3.2. Nella fattispecie in esame, il contribuente, in ricorso, oblitera del tutto l’individuazione e l’allegazione dei fatti decisivi a superare l’argomentazione relativa al fatto, valorizzato in sentenza, che la mancata dimostrazione che tali fondi, a prescindere dalla loro effettività e liceità fiscale, siano stati utilizzati per le spese determinate dal redditometro avrebbe dovuto imporre la prova di un diverso utilizzo.
Vieppiù che la censura riveste una natura meritale profilandosi evidentemente preordinata ad un nuovo esame delle risultanze istruttorie in quanto la ricorrente propone elementi già addotti nei gradi di merito; la prospettazione è evidentemente finalizzata ad ottenere una valutazione delle prove e quindi un accertamento fattuale di segno opposto a quello espresso nella sentenza impugnata.
4. Il terzo motivo è fondato.
Con esso il contribuente lamenta l’ error in procedendo nella parte in cui, nella sentenza impugnata la C.t.r. ha omesso di pronunciarsi sul motivo, contenuto, sia nel ricorso introduttivo, sia in quello di costituzione in giudizio di appello, deducente l’illegittimità dell’irrogazione delle sanzioni, ex art. 5 d.lgs. 18 dicembre 1997, n. 472.

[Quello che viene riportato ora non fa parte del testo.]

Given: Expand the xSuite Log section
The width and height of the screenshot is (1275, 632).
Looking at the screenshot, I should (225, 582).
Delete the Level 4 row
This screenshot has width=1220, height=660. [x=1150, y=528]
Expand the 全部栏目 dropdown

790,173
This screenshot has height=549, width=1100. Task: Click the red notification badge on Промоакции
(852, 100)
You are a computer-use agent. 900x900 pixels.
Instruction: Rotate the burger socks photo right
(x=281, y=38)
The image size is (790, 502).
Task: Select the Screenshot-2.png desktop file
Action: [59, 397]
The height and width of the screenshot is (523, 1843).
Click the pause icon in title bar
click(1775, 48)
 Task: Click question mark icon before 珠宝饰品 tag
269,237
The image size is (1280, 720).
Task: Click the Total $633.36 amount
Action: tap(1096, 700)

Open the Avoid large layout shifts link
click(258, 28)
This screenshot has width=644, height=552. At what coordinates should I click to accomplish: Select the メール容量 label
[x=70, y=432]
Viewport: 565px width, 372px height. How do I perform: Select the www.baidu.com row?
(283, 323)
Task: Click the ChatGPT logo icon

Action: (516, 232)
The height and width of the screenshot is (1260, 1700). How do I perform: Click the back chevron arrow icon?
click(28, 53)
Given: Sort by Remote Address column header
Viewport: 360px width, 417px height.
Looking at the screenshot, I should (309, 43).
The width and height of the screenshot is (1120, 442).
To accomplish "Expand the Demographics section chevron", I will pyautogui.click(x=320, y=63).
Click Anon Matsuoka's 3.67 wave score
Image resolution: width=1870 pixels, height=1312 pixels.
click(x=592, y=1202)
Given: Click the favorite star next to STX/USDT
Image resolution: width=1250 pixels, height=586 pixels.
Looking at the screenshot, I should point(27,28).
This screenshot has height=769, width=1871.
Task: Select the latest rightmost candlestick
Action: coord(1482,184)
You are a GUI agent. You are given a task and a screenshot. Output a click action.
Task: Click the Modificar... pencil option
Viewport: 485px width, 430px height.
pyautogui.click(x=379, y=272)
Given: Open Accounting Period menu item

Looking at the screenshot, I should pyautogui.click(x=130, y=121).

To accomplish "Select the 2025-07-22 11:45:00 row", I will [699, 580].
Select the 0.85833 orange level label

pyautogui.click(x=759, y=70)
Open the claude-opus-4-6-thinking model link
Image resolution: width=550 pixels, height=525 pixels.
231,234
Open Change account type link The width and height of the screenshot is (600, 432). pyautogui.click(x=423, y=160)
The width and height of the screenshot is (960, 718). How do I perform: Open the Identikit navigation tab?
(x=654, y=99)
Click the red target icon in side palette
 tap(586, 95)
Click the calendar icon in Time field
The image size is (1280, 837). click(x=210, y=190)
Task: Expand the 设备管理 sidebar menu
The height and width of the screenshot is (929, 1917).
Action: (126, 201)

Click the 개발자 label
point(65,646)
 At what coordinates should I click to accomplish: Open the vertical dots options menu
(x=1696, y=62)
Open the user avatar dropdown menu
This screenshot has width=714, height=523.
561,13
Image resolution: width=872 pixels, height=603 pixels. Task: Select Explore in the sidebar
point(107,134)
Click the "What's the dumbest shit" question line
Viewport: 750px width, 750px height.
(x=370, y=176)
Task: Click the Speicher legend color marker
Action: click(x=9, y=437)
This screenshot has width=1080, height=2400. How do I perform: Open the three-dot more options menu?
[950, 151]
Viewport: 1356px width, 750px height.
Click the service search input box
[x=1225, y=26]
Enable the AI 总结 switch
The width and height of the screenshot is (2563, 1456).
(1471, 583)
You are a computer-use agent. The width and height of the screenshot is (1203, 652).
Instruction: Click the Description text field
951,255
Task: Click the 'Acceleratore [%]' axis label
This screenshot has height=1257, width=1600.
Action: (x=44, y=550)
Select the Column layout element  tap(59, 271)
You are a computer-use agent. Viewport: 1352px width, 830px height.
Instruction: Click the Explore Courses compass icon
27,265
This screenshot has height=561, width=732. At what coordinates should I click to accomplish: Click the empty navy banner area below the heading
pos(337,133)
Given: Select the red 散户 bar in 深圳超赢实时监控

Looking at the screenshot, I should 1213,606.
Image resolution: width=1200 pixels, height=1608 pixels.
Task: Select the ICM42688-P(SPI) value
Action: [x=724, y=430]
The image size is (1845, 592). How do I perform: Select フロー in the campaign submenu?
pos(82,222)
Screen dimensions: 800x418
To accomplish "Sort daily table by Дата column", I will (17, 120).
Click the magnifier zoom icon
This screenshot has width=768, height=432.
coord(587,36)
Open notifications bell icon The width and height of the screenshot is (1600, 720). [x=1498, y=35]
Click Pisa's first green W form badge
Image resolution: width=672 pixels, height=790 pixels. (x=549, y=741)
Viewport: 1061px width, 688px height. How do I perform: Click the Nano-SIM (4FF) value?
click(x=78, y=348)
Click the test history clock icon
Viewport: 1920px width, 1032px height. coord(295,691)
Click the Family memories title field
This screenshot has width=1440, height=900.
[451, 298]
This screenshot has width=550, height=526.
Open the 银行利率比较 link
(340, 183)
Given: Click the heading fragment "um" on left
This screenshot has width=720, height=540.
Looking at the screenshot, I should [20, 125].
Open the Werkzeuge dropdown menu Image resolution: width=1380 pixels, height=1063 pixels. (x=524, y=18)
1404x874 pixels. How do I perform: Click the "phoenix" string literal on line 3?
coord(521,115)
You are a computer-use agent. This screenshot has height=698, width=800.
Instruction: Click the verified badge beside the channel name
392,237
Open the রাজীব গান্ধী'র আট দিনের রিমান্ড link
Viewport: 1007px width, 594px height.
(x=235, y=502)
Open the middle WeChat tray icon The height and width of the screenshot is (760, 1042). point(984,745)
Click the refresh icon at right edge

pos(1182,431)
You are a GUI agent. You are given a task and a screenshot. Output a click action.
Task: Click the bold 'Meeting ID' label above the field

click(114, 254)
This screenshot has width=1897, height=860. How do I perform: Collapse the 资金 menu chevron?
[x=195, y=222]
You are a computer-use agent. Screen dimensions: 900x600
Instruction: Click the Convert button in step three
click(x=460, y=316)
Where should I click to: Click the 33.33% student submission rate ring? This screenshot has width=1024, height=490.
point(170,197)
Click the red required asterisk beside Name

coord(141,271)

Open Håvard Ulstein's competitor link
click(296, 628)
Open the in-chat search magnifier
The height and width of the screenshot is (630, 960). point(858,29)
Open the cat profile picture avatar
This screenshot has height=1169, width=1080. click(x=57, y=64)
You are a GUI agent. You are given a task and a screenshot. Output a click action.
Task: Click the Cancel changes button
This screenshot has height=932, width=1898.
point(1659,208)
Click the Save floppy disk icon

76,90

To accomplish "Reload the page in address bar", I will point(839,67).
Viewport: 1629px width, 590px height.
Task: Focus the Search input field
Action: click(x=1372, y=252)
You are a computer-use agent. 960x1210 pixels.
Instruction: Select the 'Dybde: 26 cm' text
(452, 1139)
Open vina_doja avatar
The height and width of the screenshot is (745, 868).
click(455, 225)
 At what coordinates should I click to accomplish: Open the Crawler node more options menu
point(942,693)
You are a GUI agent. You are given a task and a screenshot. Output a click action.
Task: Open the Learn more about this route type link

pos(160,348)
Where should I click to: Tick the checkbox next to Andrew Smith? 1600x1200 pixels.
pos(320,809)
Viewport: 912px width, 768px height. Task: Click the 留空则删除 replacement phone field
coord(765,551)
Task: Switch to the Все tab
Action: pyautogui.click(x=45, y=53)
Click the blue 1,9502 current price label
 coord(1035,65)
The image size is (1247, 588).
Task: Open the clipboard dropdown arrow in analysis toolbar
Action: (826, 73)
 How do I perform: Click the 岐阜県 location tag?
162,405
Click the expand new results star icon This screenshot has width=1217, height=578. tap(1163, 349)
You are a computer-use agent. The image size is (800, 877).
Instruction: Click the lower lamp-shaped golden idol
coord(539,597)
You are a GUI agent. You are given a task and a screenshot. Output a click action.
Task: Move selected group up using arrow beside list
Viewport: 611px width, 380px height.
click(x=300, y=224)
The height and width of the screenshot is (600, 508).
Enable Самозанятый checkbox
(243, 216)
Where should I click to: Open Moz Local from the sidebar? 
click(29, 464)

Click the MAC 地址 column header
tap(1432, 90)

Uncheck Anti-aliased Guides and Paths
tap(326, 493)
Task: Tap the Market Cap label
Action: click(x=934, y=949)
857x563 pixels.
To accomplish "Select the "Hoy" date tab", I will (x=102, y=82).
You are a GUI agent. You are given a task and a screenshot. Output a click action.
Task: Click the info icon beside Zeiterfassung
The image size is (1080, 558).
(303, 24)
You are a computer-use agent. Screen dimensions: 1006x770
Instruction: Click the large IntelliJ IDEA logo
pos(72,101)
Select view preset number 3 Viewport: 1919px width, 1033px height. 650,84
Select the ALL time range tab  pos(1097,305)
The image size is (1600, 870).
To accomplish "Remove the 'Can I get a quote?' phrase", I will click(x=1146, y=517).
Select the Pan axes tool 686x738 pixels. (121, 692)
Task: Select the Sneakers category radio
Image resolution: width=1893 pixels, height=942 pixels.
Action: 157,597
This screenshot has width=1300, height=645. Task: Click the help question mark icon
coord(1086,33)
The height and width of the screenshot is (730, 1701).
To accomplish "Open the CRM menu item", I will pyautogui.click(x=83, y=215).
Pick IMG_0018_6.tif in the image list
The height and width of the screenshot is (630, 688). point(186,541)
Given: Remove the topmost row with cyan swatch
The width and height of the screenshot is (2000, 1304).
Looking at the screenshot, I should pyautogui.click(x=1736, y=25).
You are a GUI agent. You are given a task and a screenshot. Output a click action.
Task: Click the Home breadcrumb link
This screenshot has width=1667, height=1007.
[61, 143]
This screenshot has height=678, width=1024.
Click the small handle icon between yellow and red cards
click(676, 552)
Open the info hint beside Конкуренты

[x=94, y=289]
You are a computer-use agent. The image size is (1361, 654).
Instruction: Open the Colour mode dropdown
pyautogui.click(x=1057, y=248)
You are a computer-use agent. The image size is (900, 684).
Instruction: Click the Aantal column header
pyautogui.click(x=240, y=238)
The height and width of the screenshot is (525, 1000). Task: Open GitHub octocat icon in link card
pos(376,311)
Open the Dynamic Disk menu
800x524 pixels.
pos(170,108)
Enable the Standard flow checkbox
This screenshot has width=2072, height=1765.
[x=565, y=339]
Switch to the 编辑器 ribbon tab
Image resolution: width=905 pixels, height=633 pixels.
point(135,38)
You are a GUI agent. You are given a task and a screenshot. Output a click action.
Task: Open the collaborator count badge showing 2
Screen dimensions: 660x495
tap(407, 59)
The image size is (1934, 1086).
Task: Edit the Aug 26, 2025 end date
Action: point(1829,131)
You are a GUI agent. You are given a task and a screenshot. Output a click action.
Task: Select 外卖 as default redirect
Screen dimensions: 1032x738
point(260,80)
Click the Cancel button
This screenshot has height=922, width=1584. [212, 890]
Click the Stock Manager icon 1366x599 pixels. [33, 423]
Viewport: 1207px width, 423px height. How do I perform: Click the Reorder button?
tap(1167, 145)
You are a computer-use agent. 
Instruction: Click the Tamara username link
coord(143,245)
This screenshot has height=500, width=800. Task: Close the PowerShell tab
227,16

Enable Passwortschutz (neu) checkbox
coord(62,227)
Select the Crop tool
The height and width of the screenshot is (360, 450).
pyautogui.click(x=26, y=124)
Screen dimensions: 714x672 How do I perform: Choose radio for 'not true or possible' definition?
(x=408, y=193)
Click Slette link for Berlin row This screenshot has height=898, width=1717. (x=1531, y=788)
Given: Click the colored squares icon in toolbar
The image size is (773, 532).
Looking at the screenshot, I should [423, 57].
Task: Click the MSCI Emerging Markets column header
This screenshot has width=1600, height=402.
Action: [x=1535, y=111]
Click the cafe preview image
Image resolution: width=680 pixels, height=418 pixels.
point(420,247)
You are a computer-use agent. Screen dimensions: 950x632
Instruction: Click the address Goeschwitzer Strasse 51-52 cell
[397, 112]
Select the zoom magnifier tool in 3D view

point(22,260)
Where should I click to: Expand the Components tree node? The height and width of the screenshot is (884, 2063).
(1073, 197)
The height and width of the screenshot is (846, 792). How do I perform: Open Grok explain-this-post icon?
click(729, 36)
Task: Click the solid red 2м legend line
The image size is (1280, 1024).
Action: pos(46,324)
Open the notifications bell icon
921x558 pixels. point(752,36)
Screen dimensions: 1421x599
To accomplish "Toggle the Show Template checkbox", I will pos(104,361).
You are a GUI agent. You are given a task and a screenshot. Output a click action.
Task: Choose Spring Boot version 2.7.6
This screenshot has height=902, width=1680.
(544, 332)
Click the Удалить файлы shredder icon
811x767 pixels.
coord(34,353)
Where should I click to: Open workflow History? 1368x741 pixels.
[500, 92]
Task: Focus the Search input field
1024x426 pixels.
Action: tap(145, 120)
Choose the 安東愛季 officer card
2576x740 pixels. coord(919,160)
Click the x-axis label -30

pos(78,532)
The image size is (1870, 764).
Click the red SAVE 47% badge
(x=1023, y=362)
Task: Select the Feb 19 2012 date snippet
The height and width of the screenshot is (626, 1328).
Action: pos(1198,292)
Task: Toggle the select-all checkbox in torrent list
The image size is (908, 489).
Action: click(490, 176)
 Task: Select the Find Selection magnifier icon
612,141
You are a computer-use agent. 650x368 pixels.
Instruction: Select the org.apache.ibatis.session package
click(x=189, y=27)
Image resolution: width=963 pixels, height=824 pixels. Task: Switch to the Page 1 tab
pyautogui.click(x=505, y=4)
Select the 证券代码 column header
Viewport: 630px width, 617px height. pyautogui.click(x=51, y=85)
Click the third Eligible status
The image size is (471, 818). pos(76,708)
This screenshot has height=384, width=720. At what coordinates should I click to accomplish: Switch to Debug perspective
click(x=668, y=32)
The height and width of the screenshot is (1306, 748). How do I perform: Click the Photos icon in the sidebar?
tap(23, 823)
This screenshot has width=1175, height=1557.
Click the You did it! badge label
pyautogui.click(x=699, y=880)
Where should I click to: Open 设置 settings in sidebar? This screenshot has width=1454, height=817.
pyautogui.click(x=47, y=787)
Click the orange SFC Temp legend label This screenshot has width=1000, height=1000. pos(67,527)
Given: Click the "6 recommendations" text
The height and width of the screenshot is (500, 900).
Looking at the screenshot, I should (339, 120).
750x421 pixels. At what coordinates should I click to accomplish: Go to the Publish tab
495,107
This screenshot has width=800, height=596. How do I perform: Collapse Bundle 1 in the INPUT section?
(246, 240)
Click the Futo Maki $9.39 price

In particolare, il contribuente, in ossequio al principio di autosufficienza, allegando il ricorso introduttivo e le controdeduzioni in appello, ha dimostrato di aver contestato ab origine l’irrogazione della sanzione effettuata dall’Ufficio per omessa presentazione della dichiarazione ex art. 1 d.lgs. n. 471/1997 per evidente insussistenza del requisito della colpa a suo carico in considerazione del fatto che, in presenza di un asserito maggior imponibile, non derivante da redditi effettivamente conseguiti ma da una ricostruzione presuntiva.
4.1. Nella fattispecie in esame, la C.t.r. non ha proprio esaminato la questione in violazione del principio della corrispondenza tra chiesto e pronunciato di cui all’art. 112 cod. proc. civ.
In conclusione, va accolto il terzo motivo di ricorso, con rigetto del primo e del secondo motivo; la sentenza impugnata va cassata ed il giudizio va rinviato innanzi al giudice a quo, affinché, in diversa composizione, proceda a nuovo e motivato esame nonché provveda alla liquidazione delle spese del giudizio di legittimità.
P.Q.M.
La Corte accoglie il terzo motivo di ricorso e, rigettati i restanti, cassa la sentenza impugnata con rinvio del giudizio innanzi alla Corte di Giustizia tributaria di secondo grado della Lombardia, affinché, in diversa composizione, proceda a nuovo e motivato esame nonché provveda alla liquidazione delle spese del giudizio di legittimità.
Così deciso in Roma il 7 febbraio 2025.